はじめから見る方は→ここから



chapter-5 出発

静かな朝。
入り込んだホテルの窓からは湾内が見渡せる。
岸壁には早朝のイカ釣りを楽しむ壮年感染者がぽつりぽつり。

これまで一度も使っていない釣り竿をつかんだロシェルがおもむろに立ち上がった。
「私、せっかくだから釣りしてくる。」

サビキのしかけしか付いていなかったので、ロシェルはアジを狙う事に。
しばらくすると壮年感染者が近づいてきた。

「ロー!気をつけろ!」
ホテルのフロントから見守る3人。
助けに行くつもりはないらしい。




「よう、ねーさん。釣れちょるか。」
「なんだぁ、全然釣れちょらんがや。見せてみぃ。あー、こらダメだわ。替えてごすわ。」
壮年感染者は、ロシェルの釣り具をとりあげて、自分の基地へ持ち去った。

不思議と恐怖はなかった。
しばらくすると壮年感染者が戻ってきた。





fishingのコピー
「サーーービーーーーキーーーーィーー・・・」



「ねーさん。こいで釣れっわ。やってみーな。」
「ねーさん、イカはいらんか。
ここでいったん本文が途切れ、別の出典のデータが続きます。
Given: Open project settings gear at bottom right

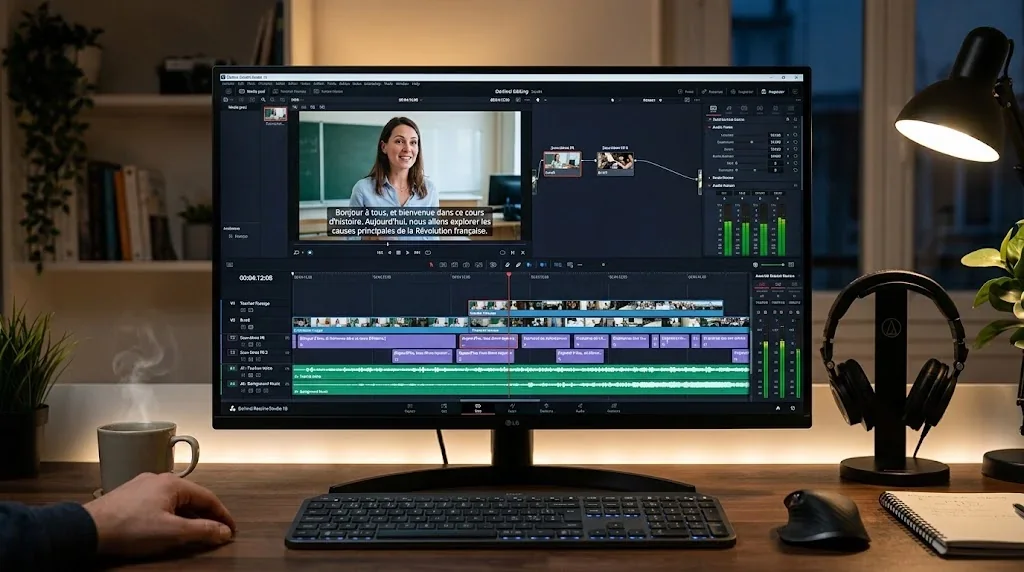Looking at the screenshot, I should [793, 408].
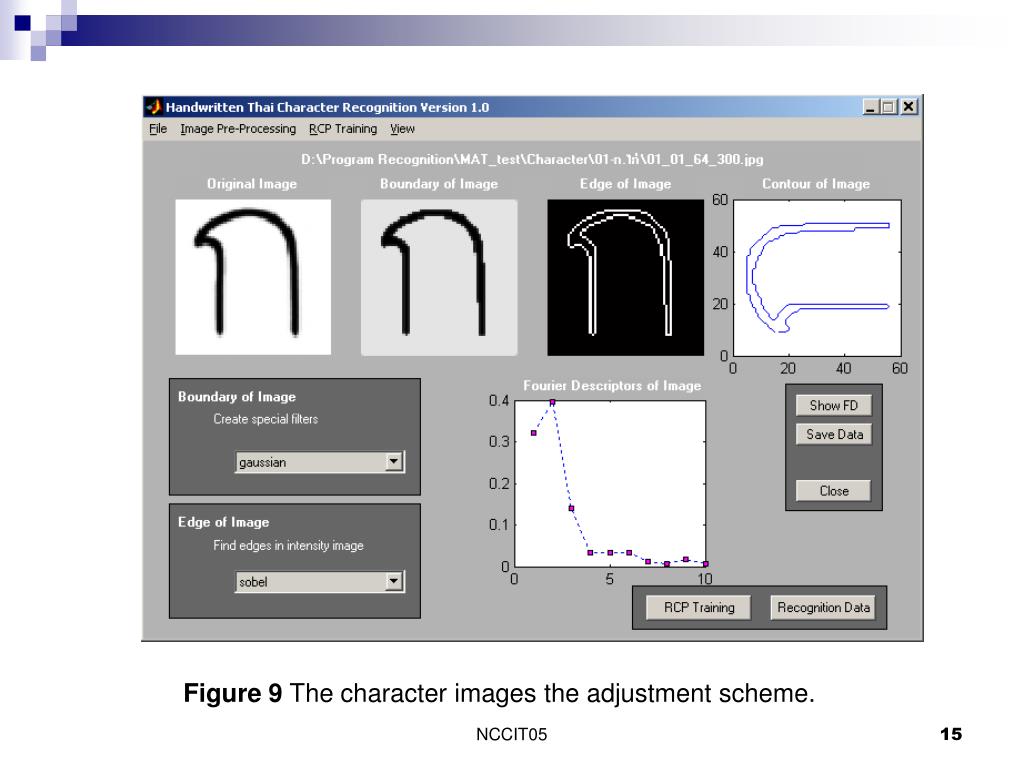The width and height of the screenshot is (1024, 768).
Task: Select the Edge of Image black thumbnail
Action: pos(626,278)
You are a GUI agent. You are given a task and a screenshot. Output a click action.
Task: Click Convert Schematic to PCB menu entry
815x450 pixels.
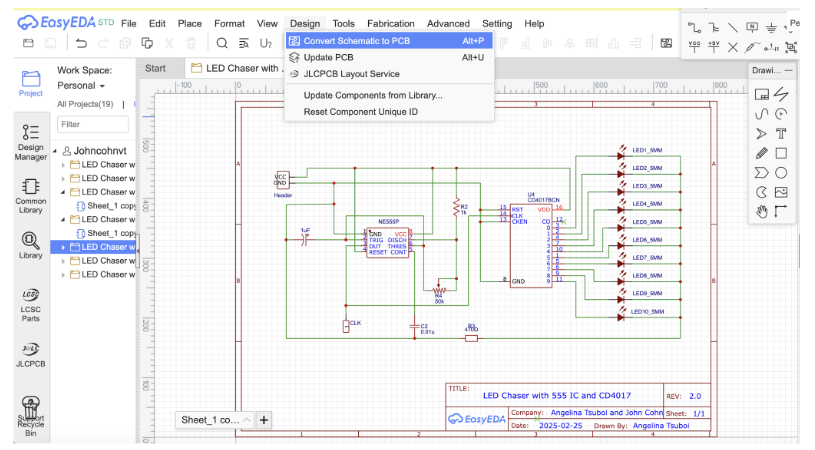click(356, 41)
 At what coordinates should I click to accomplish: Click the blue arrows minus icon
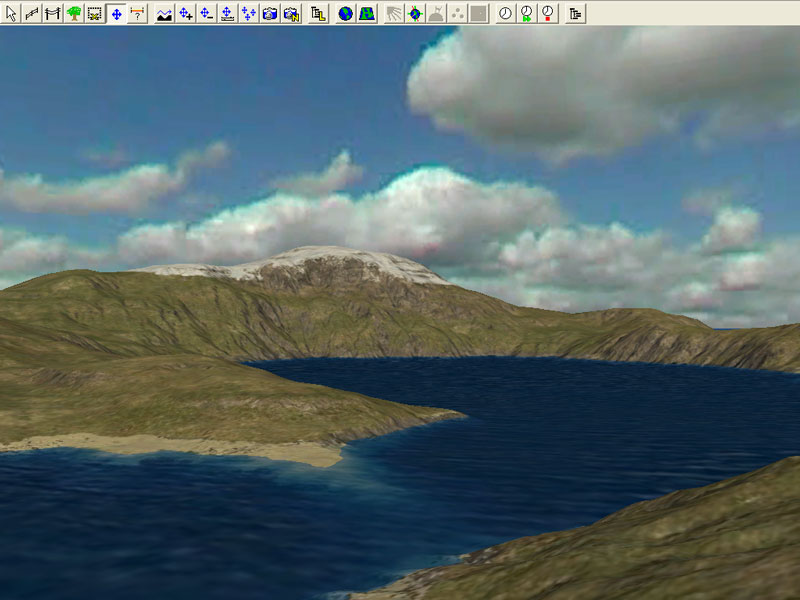point(207,13)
ごさーか。袋がないか。待っちょけよ。」



元々日本語は分からないが、それを差し引いてもわからない。
しかし、どうやらコレで釣れるらしい、やってみるといいらしい。
イカをくれるらしい。
なるほど、面白いように釣れる。
「ようねーさん。釣れちょっがや。こぅ、イカごすけん持って帰らっしゃいな」
ふれあいタウンピアと書かれたビニール袋にずっしりイカが入っていた。

「thank you」


感染者に礼を言うことがあるなんて。ロシェルは自分に驚いていた。


ロシェルはホテルへ戻った。イカを持って。
フロントに沸いたハンター風情の男が言う。

お客さん、船に乗るならそろそろ行った方がいいですよ。
イカをお持ちなら、発砲スチロールの箱がいりますか?

手際よくイカが詰め直された。
案内されるままにフェリーに乗り込む。

他の乗客たちはカーペットのしかれた部分に毛布を広げて寝たり座ったりしている。
椅子がない。

4人は椅子がないかと船内を探した。
すると、甲板には椅子が整然とならんでいる。

ニック「こっちのほうがいいじゃないか。」

エリス「ヘイ!もうすぐ出航だぞ!ヒャッハー!」


ボォオオオオオオ!

汽笛だ。その音は湾を囲む山に反響して幾度も鳴り響いた。

マズい。顔を見合わせた4人。
岸壁を見ると感染者の群れが押し寄せ、こちらを見ている。
「サーーヨーーナラーーー!」
「マタゴザイナーー!」
さらに大音響で民族風の音楽が流れてきた。
感染者たちの叫び声と船からの噴射、そして音楽が入り交じる。
興奮は最高潮に達している。

一斉に攻撃が始まった。

感染者の群れが岸から色とりどりの巻紙を投げつけてくる。
それは船に届いたり、届かぬまま海へ落ちていったり。
岸壁から離れる船を引き止めるかのようだった。





okikisenのコピー






生存者は脱出した。






岸からはなれ、全ての紙がちぎれると、
船が島に手を振るようにその紙が潮風にはためいた。



「また、来よう。ここに。OKI ISLANDSに。」








チャプター5まとめ
隠岐は絵の島 花の島(民謡「しげさ節」より)
女一人で釣りをしてると、そこらへんのおじさんがあれこれ世話してくれる。
イカをくれる。イサキとか、つれたもの適当にもういらん、ちゅーほどくれる。
ふれあいタウンピアは、私がいた頃と別ものになっちゃってた。
フェリー乗客の発砲スチロール箱所持率が高い。
船出の時のカラーテープ見送りは何度見ても他人事でもちょっといいもの。
転勤シーズンとか、すごいテープの量。
だけど流れる民謡のボリュームがでか過ぎだと思う。
せっかくだから、お暇なら隠岐に遊びに行ってみてね。


イカがでしたでしょうか。
すっかり地元紹介でした。


防波堤
こんな感じで堤防でぼんやり、が一番お勧めです。